→ Directions for this task
Each line of the data must be copied exactly.

(Stored data entries)
____________________
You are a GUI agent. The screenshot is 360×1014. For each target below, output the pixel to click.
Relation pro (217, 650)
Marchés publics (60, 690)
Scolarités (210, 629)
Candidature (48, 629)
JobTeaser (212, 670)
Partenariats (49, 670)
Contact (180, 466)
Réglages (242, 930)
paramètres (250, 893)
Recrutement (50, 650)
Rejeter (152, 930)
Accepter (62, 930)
____________________
→ Result
You are a GUI agent. The screenshot is 360×1014. For each target below, output the pixel to click.
Relation pro (217, 650)
Marchés publics (60, 690)
Scolarités (210, 629)
Candidature (48, 629)
JobTeaser (212, 670)
Partenariats (49, 670)
Contact (180, 466)
Réglages (242, 930)
paramètres (250, 893)
Recrutement (50, 650)
Rejeter (152, 930)
Accepter (62, 930)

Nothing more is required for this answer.